Sunday, April 03, 2011

Buying cameras in Wan Chai

Baffled and bemused by the gumpf in camera shops on a prior occasion

Today I went with my sister-in-law-to-be to buy a camera at the Wan Chai Computer Centre. This is a two floor maze crammed with tiny shops selling electronic devices. It's a strange array of shops as they all seem to sell almost exactly the same things, with very slight variations in price.

Well, there's three different shops: ones that sell laptops, ones that sell computers, and ones that sell electrical cables of varying length and thickness.
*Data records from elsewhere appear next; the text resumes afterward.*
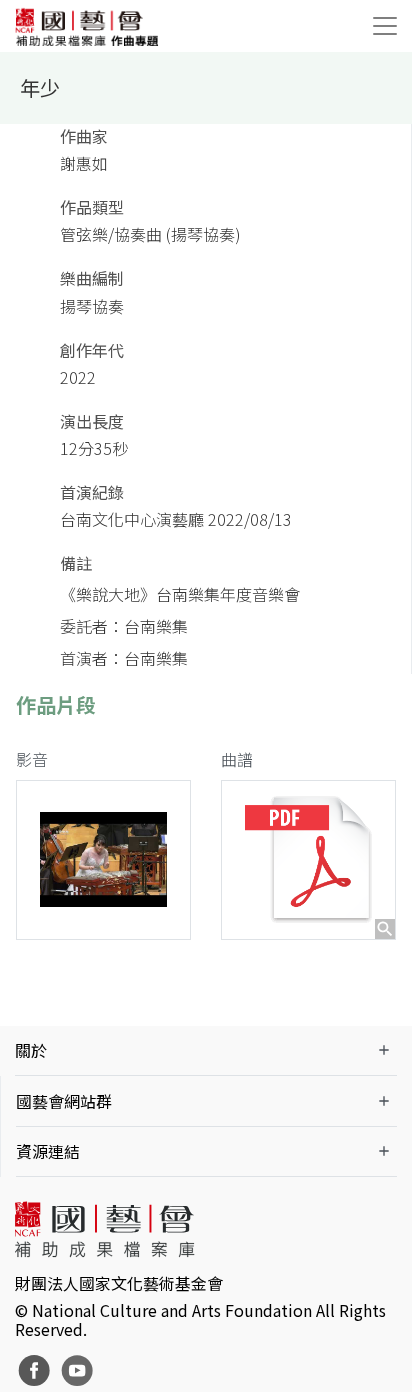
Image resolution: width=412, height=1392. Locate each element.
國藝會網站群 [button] (64, 1101)
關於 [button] (31, 1050)
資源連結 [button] (48, 1151)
In a market so saturated, it's hard for each shop to differentiate, but each one finds its niche: there's the camera shop at the top of the escalator, where it's almost impossible to find your way back down, there's the camera shop where the batteries are twice as much as the manufacturer's recommended price, there's the camera shop where they try to sell you a magnifying lens that fits on the front of your camera and makes everything out of focus, and then there's the camera shop where they try to sell you incredibly expensive memory cards that have so much space on them you'd wear the shutter button out on your camera before you filled the card up.

Oh, hang on. Every camera shop has those three characteristics. The real way to differentiate them, as they're all selling the same cameras, is how surly the salesman is, how willing they are to knock off a hundred dollars to secure a twenty thousand dollar transaction, and whether they're any good at reliably attaching a screen protector to the back of your camera without leaving lots of bubbles.*

Sadly, our favourite salesman, the ever cheery Benson, was off today, and his shop presided over by a man who thought it was ridiculous for me to want him to put a battery in a camera before I bought it, to see if it worked or not. So we left him behind (a shame, as Benson has the best screen-protector-attaching skills in the business), walked left, right, up an escalator, round the corner, past the toilets, back down some stairs, left, right, and fetched up in the store next to where we'd started. As the chap there gave us a hundred dollars off the retail price, we were quite happy, although he attempted to cross-sell us a super expensive memory card (300 dollars more than a normal one), a magnifying lens (700 dollars more than ... well, 700 dollars more than zero, the price you'd pay if you didn't want blurry, out of focus but slightly-magnified photos) and a 600 dollar neutral filter (for making your photos a bit darker than they would be if you didn't have the filter on).

Having already bought all of these things over the last three years, when naïve and easily persuaded by camera salesmen to buy photographic related tat (or things that are possibly useful to a professional photographer but hardly justifiable to somebody who spends a few minutes every day photographing cliches), I was now a seasoned veteran in turning things down. Or at least I can honestly say that I have all these things already. Perhaps then he recognised a bitter man, already bled half dry, and accepted there was nothing else to extract. So having saved my soon-to-be-sister-in-law (a STBSIL - I wonder if that abbreviation will catch on) $1,700 it was time to go home.

However, I'd also bought a tent today, so I was keen to linger in the computer store, and wasted another half hour of the salesman's precious time by asking about the ability of different cameras to take slow-motion films. I really do know how to take full advantage of a sunny day in Hong Kong.

This is actually one of my other favourite things - wasting my time and somebody else's by asking them complicated questions about obscure details, which could be much more easily answered by referring to the internet. On any of the online devices piled up on the counter of each shop, stuffed in our coat pockets, or stuffed in the drawer beneath the counter. Ah well. It's a high tech game of chicken, and the first person to flinch and suggest looking it up on a website ... will probably find they have a more productive life.

After half an hour of the two of us fumbling about, I'd learned that a Canon 600D is a Canon Kiss X4 if you're buying a Japanese version (which I knew already, but it's good to have your Japanese-English translations corroborated), that there are at least five different cameras that don't do what I was asking for, and that there's now a salesman in Wan Chai called Yo who despises me for wasting his time with idiotic questions about cameras. Jolly educational, really.

* If you want to buy cheap, useful things for cameras much cheaper than in a shop in an enormous mall, you can take the MTR to the splendours of Sham Shui Po, but we'll come to that another day.

There's also the camera shops in Central (useful for spending lots of money on incredibly expensive things and occasionally getting something you can't find anywhere else) and the big chains (Fortress and Broadway) which leverage their corporate expertise in flogging televisions/air conditioners/washing machines to give you expert advice on camera lenses that turn out to be 4,000 dollars more expensive than Wan Chai.